Co-authored-by: Brent Huisman <brenthuisman@users.noreply.github.com>
---
 doc/install/build_install.rst | 91 +++++++++++++++++++++++++++++------
 1 file changed, 76 insertions(+), 15 deletions(-)

diff --git a/doc/install/build_install.rst b/doc/install/build_install.rst
index 6584dc27..a3c964ed 100644
--- a/doc/install/build_install.rst
+++ b/doc/install/build_install.rst
@@ -666,6 +666,22 @@ using the supplied MPI compiler wrappers in preference.
         $ CC --version
         g++ (GCC) 6.2.0 20160822 (Cray Inc.)
 
+
+Heterogeneous systems
+---------------------
+
+Some HPC clusters offer different types of nodes, with different hardware and
+where some may have GPUs. In order for the compilers to correctly target the
+intended hardware and link to the appropriate libraries it may be necessary to
+load a top-level module for cross-compiling. For example, on the hybrid Piz
+Daint system, one would execute:
+
+.. code-block:: bash
+
+    module load daint-gpu
+
+This loads the required dependencies for the GPU node architecture.
+
 Cray systems
 ------------
 
@@ -676,7 +692,7 @@ For example, to use the GCC compilers, select the GNU programming environment:
 
 .. note::
 
-   While the specific versions mentioned here are outdated, the general workflow
+   While the specific versions mentioned here may be outdated, the general workflow
    is still correct.
 
 .. code-block:: bash
@@ -692,12 +708,11 @@ then choose GCC 7.1.0
     $ module avail gcc      # see all available gcc versions
 
     ------------------------- /opt/modulefiles ---------------------------
-    gcc/4.9.3    gcc/6.1.0    gcc/7.1.0    gcc/5.3.0(default)    gcc/6.2.0
+    gcc/8.1.0    gcc/8.3.0    gcc/9.3.0    gcc/10.3.0    gcc/11.2.0(default)
 
-    $ module swap gcc/7.1.0 # swap gcc 5.3.0 for 7.1.0
 
     $ CC --version          # test that the wrapper uses gcc 7.1.0
-    g++ (GCC) 7.1.0 20170502 (Cray Inc.)
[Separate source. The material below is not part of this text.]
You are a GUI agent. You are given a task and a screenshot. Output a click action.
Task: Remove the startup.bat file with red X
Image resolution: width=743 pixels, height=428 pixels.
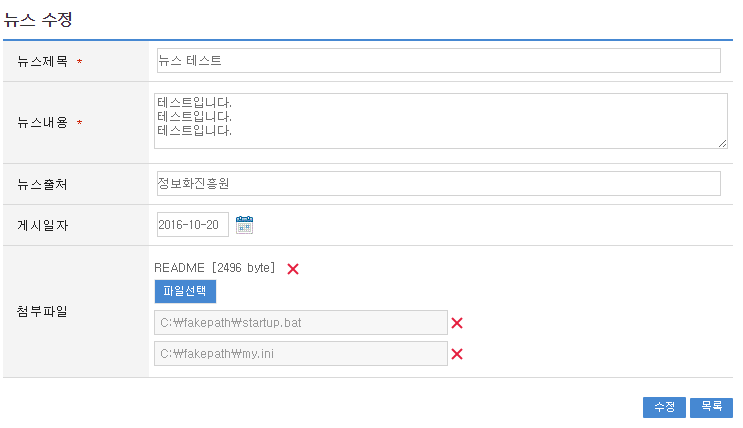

+    g++ (GCC) 11.2.0 20210728 (Cray Inc.)
 
     # set compiler wrappers
     $ export CC=`which cc`
@@ -706,6 +721,21 @@ then choose GCC 7.1.0
 Note that the C and C++ compiler wrappers are called ``cc`` and ``CC``
 respectively on Cray systems.
 
+.. note::
+
+    When targeting the cuda backend, the compiler has to be compatible with the
+    respective cuda toolkit version. Thus, it may be necessary to switch the
+    compiler. On Piz Daint, for example, one would do the following at the time
+    of this writing:
+
+    .. code-block:: bash
+
+        $ module load daint-gpu/21.09
+        $ module load craype-accel-nvidia60
+        $ module swap cudatoolkit/21.5_11.3 # switch to newer cuda toolkit
+        $ module swap gcc/9.3.0 # switch to 9.3.0 from 11.2.0
+
+
 CMake detects that it is being run in the Cray programming environment, which makes
 our lives a little bit more difficult (CMake sometimes tries a bit too hard to help).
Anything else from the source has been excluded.